Institute of Neurosciences, University of Barcelona, Barcelona, Catalonia, Spain.
Medical Psychology Unit, Department of Medicine, University of Barcelona, Barcelona, Catalonia, Spain.
Hum Brain Mapp. 2022 Jul;43(10):3130-3142. doi: 10.1002/hbm.25838. Epub 2022 Mar 19.
Multi-site MRI datasets are crucial for big data research. However, neuroimaging studies must face the batch effect. Here, we propose an approach that uses the predictive probabilities provided by Gaussian processes (GPs) to harmonize clinical-based studies. A multi-site dataset of 216 Parkinson's disease (PD) patients and 87 healthy subjects (HS) was used. We performed a site GP classification using MRI data. The outcomes estimated from this classification, redefined like Weighted HARMonization PArameters (WHARMPA), were used as regressors in two different clinical studies: A PD versus HS machine learning classification using GP, and a VBM comparison (FWE-p < .05, k = 100). Same studies were also conducted using conventional Boolean site covariates, and without information about site belonging. The results from site GP classification provided high scores, balanced accuracy (BAC) was 98.39% for grey matter images. PD versus HS classification performed better when the WHARMPA were used to harmonize (BAC = 78.60%; AUC = 0.90) than when using the Boolean site information (BAC = 56.31%; AUC = 0.71) and without it (BAC = 57.22%; AUC = 0.73). The VBM analysis harmonized using WHARMPA provided larger and more statistically robust clusters in regions previously reported in PD than when the Boolean site covariates or no corrections were added to the model. In conclusion, WHARMPA might encode global site-effects quantitatively and allow the harmonization of data. This method is user-friendly and provides a powerful solution, without complex implementations, to clean the analyses by removing variability associated with the differences between sites.

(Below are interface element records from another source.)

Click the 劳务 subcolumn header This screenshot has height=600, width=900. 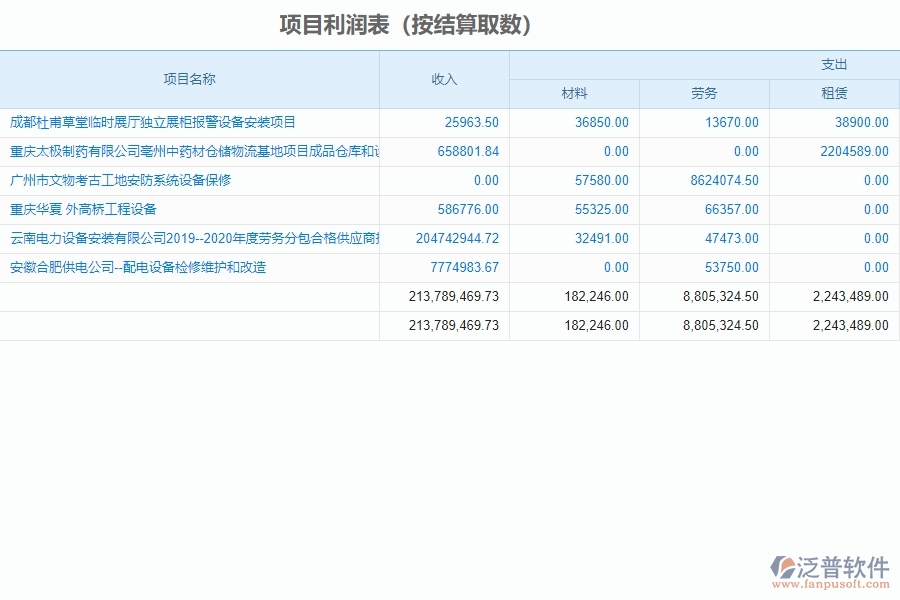[x=704, y=94]
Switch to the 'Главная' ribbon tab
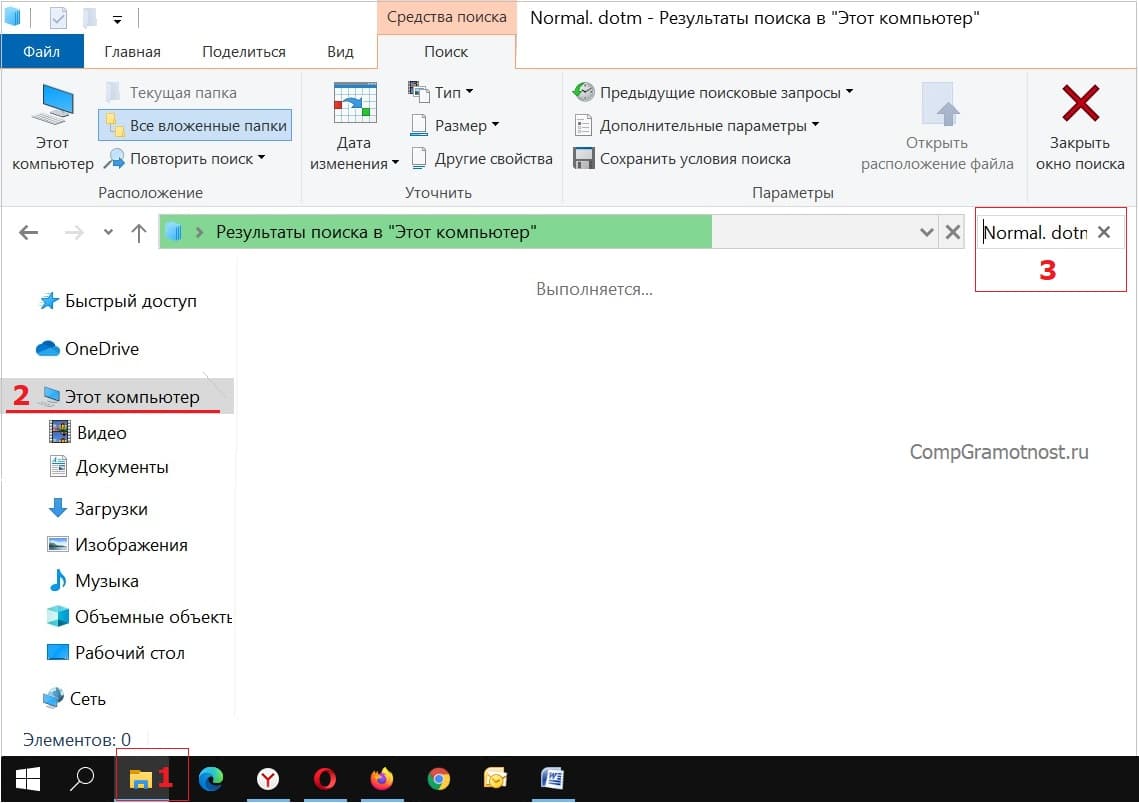The image size is (1139, 803). [132, 51]
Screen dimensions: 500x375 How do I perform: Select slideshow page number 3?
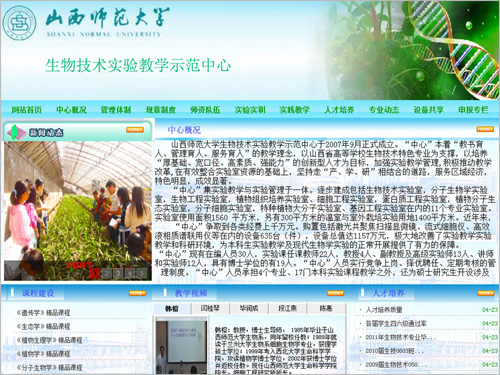point(118,273)
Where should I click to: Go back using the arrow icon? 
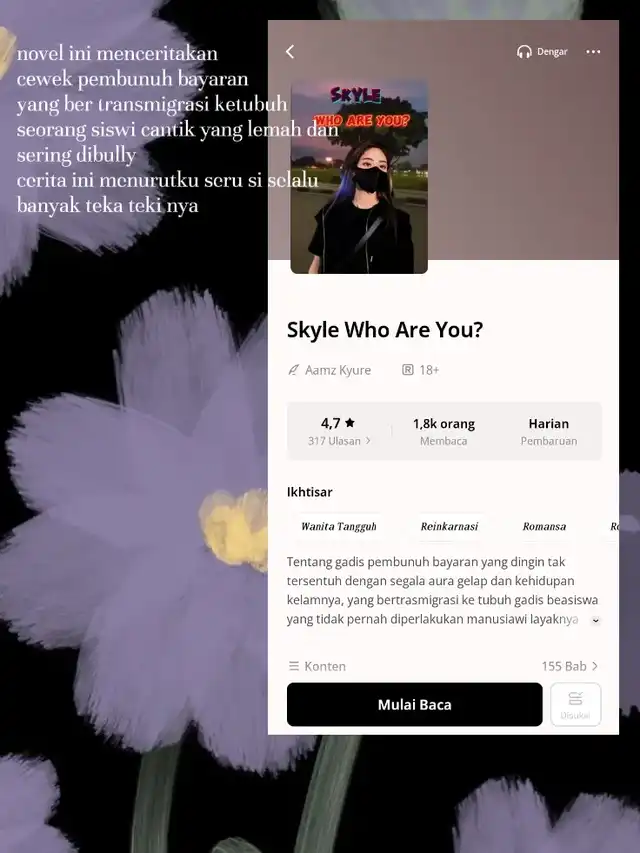(290, 52)
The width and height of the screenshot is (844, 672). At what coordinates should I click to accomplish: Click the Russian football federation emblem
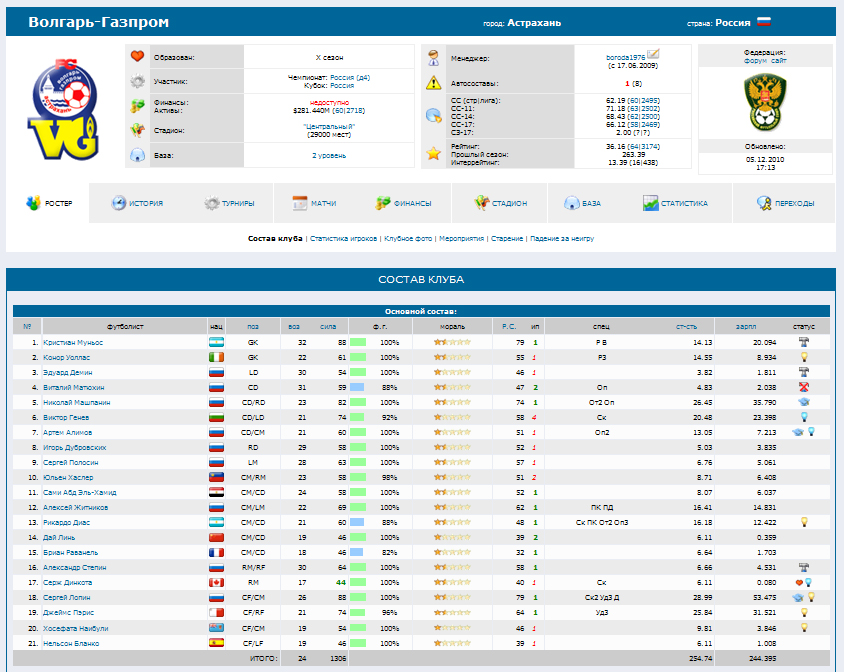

多站点 MRI 数据集对于大数据研究至关重要。然而,神经影像学研究必须面对批次效应。在这里,我们提出了一种使用高斯过程 (GP) 提供的预测概率来协调基于临床的研究的方法。使用了一个包含 216 名帕金森病 (PD) 患者和 87 名健康对照者 (HS) 的多站点数据集。我们使用 MRI 数据进行了站点 GP 分类。从该分类中估计的结果,重新定义为加权协调参数 (WHARMPA),被用作两个不同临床研究的回归变量:使用 GP 的 PD 与 HS 机器学习分类,以及 VBM 比较(FWE-p < 0.05,k = 100)。同样的研究也使用传统的布尔站点协变量进行,并且没有关于站点归属的信息。站点 GP 分类的结果提供了高分数,灰质图像的平衡准确性 (BAC) 为 98.39%。当使用 WHARMPA 来协调时,PD 与 HS 分类的性能更好(BAC = 78.60%;AUC = 0.90),而不是使用布尔站点信息(BAC = 56.31%;AUC = 0.71)和没有信息(BAC = 57.22%;AUC = 0.73)。使用 WHARMPA 协调的 VBM 分析在以前报道的 PD 区域提供了更大和更具统计学意义的集群,而不是在模型中添加布尔站点协变量或不进行校正时。总之,WHARMPA 可以定量地编码全局站点效应,并允许数据的协调。这种方法易于使用,并且提供了一种强大的解决方案,无需复杂的实现,即可通过去除与站点差异相关的变异性来清理分析。